Search code examples
azure-data-lakeu-sql

USQL Custom Extractor - Latest Version


I have a datalake that gets sent data whenever the source system is updated. This can result in a single item being sent multiple times, for the multiple versions of it.

In the USQL, i can retrieve everything, then partition the data set and get my latest version of each item.

However, it doesn't look like variables are available in Views? I'd like a view for ease of access by other teams. e.g.

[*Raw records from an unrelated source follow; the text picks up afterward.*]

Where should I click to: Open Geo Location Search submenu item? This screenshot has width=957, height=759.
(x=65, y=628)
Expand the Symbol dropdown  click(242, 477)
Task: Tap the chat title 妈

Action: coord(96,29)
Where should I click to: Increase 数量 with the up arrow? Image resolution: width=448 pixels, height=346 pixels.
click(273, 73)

CREATE VIEW MyDatabase.DataLakeViews.LastestDataVersion
    AS

@output = 
    EXTRACT MyKey string,
            MyData string,
            EventEnqueuedUtcTime DateTime
    FROM @"adl://bwdatalakestore.azuredatalakestore.net/Stream/MGS/pts/sportsbook/betinfo/csv/2017/11/27/{*}.csv"
    USING Extractors.Text(delimiter : '|', skipFirstNRows : 1);

@PartitionedOutput =
    SELECT *,
           ROW_NUMBER() OVER(PARTITION BY MyKey ORDER BY EventEnqueuedUtcTime DESC) AS RowNumber
    FROM @output;

@FinalOutput = 
    SELECT  *
    FROM    @PartitionedOutput
    WHERE   RowNumber == 1;

OUTPUT @FinalOutput
TO "/ReferenceGuide/QSE/Extract/SearchLog_extracted.txt"
USING Outputters.Tsv();

This doesn't work in a view. Is there a way to shorthand this partitioning, rather than putting into every query.

Possibly a way to achieve this via a custom extractor? It appears that it works by looping over each row, so maybe not suited here...


Solution

  • Views follow the SQL language of being defined without parameters on a single expression.

    You want to parameterize the view, which is a table-valued function.